** Work order **
Please copy out each entry, word for word.
** Opening Record set block **
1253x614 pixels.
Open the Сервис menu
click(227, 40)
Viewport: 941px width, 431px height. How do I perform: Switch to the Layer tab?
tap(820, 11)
** Closing Record set block **
** Output below **
1253x614 pixels.
Open the Сервис menu
click(227, 40)
Viewport: 941px width, 431px height. How do I perform: Switch to the Layer tab?
tap(820, 11)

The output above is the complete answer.